Boeing-Boeing at the Paper Mill Playhouse
 
            The classic 1960 French farce Boeing-Boeing, written by Marc Camoletti and the most performed French play in the world, is playing through February 12 at the Paper Mill Playhouse, where it is rightly well-received.  The play, which played on the West End for seven years and was revived twice on Broadway, follows an American-turned-Parisian architect whose blissful lifestyle depends on the timetables of the three major airlines.  He’s got it all figured out, as he explains to his houseguest, an old college friend—polygamy.  But polygamy on a schedule; that is to say, polygamy with three flight attendants, one of whom is always up, one of whom is always down, and one of whom is always pending.
            Said playboy, Bernard (Matt Walton in this production, but famously played in the 1965 film by Tony Curtis), is simultaneously engaged to independent American hostess Gloria (Heather Parcells), possessive Italian Gabriella (Brynn O’Malley) and forceful and fiercely patriotic German Gretchen (Anne Horak).  He juggles them constantly and throws their nationalities around like he’s referring to his car collection “My German/My Italian/My American.”  Each day the menu and decorations change with the help of his overworked housekeeper Berthe (Beth Leavel), whose heavily French-accented catchphrase is “It isn’t easy, you know.”  Things go perfectly smoothly, as Bernard is all too happy to show off to his Wisconsinite college buddy Robert (John Scherer).  But as the schedule is torn to pieces by the four Rolls-Royce engines of the Super Boeing, which goes fast enough to land all three fiancés in his Paris apartment at once, Bernard, Berthe, and a reluctant Robert are forced to drive themselves crazy arranging it so that the wives-to-be never meet.         
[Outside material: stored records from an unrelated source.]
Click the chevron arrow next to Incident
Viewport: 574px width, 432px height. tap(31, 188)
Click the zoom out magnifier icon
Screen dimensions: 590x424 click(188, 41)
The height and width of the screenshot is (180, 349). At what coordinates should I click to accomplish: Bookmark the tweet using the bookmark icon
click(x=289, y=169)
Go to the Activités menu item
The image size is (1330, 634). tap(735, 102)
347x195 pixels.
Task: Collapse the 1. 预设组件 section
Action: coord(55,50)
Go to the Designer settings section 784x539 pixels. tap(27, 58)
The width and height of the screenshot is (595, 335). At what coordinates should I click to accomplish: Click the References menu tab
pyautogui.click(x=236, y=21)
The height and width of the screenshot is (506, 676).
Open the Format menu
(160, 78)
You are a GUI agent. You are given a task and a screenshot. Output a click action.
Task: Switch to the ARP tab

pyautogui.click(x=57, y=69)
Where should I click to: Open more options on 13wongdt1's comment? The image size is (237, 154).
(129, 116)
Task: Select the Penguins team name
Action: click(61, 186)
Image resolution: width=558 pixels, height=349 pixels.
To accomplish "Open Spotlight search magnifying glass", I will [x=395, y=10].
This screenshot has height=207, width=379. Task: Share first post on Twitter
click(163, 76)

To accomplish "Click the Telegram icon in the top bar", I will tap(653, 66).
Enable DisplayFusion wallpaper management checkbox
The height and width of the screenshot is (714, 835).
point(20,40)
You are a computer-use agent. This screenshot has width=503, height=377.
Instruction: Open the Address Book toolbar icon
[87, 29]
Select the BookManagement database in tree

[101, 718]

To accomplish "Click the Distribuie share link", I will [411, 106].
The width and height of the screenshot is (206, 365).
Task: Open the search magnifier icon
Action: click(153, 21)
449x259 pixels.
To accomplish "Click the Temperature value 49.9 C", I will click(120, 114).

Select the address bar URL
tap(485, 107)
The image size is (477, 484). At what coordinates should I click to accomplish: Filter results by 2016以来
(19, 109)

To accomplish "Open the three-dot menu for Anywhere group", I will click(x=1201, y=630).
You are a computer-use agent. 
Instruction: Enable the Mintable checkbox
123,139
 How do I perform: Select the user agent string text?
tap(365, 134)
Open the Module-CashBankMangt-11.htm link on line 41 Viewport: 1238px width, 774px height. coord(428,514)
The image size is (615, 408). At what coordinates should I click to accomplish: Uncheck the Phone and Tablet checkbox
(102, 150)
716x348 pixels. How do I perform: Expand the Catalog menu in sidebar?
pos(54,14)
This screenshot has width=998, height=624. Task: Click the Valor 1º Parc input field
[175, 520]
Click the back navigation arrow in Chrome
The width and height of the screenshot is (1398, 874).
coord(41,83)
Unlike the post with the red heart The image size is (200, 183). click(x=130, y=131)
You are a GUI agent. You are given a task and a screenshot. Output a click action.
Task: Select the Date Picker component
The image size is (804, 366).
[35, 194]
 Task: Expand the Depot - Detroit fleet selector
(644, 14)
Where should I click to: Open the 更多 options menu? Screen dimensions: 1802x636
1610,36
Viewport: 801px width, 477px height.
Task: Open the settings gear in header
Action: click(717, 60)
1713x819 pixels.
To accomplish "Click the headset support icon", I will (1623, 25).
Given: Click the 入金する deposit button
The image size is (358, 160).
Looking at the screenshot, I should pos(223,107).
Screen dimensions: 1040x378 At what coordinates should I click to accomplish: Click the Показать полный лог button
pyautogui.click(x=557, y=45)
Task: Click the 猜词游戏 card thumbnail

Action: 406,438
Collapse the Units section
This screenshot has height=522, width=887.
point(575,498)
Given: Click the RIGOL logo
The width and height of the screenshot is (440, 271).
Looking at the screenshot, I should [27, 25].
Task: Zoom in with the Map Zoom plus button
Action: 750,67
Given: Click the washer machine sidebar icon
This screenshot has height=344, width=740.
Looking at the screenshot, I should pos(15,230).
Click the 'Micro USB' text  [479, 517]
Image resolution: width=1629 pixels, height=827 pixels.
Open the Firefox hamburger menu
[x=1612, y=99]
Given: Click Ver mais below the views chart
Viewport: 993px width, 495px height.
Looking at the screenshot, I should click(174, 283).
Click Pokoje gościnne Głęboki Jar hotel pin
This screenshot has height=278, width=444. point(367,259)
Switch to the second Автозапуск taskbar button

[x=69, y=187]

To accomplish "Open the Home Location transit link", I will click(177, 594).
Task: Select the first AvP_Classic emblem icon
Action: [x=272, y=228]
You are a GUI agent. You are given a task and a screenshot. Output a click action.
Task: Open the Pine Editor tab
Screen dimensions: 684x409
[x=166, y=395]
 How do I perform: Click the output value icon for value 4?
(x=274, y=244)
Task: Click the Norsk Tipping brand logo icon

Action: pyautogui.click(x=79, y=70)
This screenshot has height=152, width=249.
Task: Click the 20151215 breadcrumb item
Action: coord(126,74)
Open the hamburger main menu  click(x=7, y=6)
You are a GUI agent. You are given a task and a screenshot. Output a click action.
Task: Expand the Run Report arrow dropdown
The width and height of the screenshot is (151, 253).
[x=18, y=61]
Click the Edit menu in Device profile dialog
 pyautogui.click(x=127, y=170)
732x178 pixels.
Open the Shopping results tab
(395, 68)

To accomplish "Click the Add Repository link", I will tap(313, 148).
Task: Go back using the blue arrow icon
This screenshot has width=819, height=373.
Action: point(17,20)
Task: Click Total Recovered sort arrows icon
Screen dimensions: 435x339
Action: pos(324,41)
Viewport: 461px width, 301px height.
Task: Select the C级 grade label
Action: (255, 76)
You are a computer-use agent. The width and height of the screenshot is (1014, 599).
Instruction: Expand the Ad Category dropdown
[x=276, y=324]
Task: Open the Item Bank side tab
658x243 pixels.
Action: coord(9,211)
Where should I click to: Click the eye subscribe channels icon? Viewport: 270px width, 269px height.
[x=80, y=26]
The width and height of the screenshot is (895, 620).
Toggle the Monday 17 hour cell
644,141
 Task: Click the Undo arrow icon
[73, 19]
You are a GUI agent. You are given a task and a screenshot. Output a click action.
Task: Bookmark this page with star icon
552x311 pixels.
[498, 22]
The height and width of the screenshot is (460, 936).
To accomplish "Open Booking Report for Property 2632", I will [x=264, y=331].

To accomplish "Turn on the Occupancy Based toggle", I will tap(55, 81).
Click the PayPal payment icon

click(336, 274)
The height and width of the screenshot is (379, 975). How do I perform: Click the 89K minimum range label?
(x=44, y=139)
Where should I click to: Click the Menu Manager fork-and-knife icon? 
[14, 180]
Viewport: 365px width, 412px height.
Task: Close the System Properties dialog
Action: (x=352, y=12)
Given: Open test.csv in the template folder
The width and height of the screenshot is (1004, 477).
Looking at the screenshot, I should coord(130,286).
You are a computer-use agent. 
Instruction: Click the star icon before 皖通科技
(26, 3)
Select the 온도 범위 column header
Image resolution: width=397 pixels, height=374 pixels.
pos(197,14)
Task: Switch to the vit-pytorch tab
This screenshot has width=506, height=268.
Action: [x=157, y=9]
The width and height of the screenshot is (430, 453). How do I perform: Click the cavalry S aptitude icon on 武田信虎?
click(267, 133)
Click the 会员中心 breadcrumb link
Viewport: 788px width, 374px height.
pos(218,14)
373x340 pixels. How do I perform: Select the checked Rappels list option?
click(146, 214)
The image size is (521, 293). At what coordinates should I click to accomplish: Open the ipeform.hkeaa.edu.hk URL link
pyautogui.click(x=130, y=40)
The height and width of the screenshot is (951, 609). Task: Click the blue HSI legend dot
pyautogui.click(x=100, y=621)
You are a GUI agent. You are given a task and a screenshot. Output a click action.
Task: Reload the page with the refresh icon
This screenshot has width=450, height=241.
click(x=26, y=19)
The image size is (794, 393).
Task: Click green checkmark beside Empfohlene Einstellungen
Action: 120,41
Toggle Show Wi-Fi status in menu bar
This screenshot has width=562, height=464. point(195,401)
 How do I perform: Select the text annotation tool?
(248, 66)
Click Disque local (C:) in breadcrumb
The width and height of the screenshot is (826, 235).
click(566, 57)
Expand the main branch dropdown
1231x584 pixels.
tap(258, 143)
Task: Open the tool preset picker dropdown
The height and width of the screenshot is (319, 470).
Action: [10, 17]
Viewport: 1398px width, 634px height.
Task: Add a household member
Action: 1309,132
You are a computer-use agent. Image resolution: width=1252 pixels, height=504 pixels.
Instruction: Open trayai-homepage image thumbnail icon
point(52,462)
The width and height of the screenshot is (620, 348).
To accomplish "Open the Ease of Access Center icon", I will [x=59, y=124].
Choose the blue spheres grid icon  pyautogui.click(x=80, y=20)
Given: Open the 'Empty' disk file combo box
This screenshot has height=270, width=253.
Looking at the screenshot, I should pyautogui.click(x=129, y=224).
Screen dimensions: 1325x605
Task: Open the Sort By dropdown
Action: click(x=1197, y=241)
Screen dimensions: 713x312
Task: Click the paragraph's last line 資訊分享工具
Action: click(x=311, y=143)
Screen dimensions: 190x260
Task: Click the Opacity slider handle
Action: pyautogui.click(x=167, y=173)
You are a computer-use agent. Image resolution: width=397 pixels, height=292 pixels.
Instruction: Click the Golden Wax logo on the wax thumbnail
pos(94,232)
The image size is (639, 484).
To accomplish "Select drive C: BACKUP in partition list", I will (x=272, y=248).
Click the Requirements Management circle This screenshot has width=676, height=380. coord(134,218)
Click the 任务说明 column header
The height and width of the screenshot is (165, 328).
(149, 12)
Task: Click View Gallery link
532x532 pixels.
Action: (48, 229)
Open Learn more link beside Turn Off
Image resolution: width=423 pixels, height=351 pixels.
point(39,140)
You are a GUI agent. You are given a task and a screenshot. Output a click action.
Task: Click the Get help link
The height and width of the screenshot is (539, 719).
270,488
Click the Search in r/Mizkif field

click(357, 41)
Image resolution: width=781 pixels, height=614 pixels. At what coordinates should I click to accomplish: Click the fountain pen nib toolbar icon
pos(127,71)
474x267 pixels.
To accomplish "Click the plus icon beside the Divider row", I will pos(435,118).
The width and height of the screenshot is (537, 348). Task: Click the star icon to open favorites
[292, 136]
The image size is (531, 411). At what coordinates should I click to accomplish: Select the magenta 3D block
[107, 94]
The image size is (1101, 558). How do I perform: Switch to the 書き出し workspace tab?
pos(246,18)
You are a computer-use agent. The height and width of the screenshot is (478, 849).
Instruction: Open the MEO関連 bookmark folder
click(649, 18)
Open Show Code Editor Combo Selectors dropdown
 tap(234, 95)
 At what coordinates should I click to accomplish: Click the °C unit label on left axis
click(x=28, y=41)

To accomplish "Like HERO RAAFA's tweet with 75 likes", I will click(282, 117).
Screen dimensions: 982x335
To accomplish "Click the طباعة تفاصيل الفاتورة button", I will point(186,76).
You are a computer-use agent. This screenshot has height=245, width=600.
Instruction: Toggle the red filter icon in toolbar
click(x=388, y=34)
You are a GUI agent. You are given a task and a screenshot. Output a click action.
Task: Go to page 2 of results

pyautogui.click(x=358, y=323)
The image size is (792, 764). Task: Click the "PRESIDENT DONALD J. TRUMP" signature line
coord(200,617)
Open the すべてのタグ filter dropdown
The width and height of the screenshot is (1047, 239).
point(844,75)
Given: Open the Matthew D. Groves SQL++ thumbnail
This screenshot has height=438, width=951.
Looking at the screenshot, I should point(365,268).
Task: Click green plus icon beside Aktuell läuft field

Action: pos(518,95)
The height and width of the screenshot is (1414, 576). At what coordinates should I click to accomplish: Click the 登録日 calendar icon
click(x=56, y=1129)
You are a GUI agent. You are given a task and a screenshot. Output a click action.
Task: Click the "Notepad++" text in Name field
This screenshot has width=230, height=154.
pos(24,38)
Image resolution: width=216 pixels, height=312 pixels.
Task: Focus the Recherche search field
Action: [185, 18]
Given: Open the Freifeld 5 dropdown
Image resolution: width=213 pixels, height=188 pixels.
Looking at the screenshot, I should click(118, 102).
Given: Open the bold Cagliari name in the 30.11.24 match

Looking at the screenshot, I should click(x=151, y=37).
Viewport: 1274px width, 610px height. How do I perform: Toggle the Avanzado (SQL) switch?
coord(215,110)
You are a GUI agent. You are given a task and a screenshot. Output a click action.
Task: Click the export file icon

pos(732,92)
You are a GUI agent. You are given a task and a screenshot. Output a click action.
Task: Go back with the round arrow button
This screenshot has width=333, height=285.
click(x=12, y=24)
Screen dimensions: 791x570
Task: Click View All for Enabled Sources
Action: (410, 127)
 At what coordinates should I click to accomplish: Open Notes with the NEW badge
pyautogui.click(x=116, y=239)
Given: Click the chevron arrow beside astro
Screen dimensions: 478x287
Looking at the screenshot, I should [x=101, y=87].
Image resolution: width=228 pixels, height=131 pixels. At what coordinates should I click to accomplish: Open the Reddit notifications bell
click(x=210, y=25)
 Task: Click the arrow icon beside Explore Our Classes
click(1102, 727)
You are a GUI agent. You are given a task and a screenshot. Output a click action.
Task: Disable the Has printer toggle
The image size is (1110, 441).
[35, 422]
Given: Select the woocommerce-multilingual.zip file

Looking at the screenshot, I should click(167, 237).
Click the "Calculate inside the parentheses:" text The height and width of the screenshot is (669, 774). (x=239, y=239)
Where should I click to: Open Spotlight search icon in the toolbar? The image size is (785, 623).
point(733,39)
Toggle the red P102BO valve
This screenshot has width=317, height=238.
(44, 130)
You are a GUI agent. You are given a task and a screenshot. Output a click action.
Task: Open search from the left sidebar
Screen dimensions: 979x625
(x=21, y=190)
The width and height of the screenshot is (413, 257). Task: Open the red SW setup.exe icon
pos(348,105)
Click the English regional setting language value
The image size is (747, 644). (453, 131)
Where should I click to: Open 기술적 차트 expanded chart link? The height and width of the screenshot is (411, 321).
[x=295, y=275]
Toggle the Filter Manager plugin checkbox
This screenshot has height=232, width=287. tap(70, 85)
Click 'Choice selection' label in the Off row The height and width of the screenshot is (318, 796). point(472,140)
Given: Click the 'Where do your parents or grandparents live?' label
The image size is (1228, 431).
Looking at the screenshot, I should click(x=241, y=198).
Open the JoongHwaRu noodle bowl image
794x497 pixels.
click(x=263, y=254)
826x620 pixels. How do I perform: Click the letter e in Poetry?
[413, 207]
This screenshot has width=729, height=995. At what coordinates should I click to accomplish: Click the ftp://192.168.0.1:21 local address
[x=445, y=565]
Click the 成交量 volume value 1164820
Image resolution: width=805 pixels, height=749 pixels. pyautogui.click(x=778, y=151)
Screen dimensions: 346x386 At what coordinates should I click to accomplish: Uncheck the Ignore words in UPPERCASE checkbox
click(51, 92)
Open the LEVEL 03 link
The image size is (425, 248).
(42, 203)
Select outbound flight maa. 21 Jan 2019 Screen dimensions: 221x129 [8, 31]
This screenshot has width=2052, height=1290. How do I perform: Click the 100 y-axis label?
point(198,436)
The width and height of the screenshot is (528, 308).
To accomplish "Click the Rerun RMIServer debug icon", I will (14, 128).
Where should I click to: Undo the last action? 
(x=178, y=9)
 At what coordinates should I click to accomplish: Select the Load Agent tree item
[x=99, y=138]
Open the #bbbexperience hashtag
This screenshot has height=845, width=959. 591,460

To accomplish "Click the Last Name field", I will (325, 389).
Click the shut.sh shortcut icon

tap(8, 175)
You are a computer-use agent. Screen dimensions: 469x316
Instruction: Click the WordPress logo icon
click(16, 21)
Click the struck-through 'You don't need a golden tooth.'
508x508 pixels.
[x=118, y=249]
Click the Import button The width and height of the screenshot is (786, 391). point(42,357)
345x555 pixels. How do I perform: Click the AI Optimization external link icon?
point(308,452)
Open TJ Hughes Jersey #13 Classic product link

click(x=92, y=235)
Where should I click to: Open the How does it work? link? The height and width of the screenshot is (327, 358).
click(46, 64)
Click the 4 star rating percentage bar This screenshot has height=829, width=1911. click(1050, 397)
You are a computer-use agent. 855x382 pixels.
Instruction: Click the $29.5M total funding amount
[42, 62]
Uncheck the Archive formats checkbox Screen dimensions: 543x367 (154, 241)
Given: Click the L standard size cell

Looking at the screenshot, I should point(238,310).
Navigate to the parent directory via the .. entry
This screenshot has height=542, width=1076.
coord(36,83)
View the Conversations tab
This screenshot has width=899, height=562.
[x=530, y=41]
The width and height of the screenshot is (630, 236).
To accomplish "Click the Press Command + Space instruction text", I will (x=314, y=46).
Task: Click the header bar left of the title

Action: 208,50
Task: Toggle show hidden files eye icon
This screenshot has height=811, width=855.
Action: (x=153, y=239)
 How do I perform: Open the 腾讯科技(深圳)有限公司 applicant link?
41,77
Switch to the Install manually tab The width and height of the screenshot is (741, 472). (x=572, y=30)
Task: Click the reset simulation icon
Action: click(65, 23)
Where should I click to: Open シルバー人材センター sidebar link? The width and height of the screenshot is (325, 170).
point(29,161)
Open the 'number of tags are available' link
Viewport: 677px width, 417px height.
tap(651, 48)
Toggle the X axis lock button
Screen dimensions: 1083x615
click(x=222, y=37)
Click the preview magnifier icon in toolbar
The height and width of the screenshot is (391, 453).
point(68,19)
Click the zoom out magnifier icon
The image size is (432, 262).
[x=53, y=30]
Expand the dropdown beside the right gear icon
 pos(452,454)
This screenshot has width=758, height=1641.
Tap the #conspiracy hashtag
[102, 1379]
            Boeing-Boeing is fast-paced, exciting, and hysterically funny.  Robert is new to this world of immorality, as he constantly complains, comparing and contrasting his apparent new lifestyle to that of his Midwestern home, and the audience is drawn in, too, but in a different way—with interest.  We legitimately want to see what happens.  It’s not painful comedy like Curb Your Enthusiasm, where the spectator feels so uncomfortable with the main character’s problems that they’re tempted to cover their eyes and curl up in the fetal position.  It’s more similar to the easygoing but still entertaining comedy of the Marx Brothers in A Night at the Opera or, especially, Room Service.  We feel empathetic towards Robert and Bernard as their timetables fall to pieces, but not so much so that we wish it would end.  In fact, we wish it would go on much, much longer.
            The cast works so well together that they resemble a well-oiled machine.  When one attendant walks out, another walks in, and the imperative for Bernard’s operation is that none enter a room at the same time.  This makes for some odd strategies interpreted by the foreign air hostesses to be a symptom of Americanism, and for Gloria a symptom of the disease that is the unwelcome guest.  Robert must immediately claim rooms occupied by competing fiancés, such as the room where Bernard and his current female companion usually sleep, or must cut in line for the bathroom when the American is taking a bath and the Italian wants one herself. 
            The comedy in some ways resembles slapstick.  When Berthe first realizes that all three attendants are in the flat together, she screams and collapses, causing Bernard and Robert to collapse themselves into stress-induced tears.  In this campaign even Robert is overworked, and it shows.  While he’s trying to warn Bernard to leave for the country with the Italian before Bernard has realized their new problem, his face turns red and his hair flops wildly around as he jumps and makes what may seem to be ridiculous insistences.  But at the end of it all, faces return to normal color, Berthe is happy with her new 30% raise (long story), and the two men relax on the couch and open a bottle of champagne each.  They’re happy it’s over, but we’re happy we were there to enjoy the ride.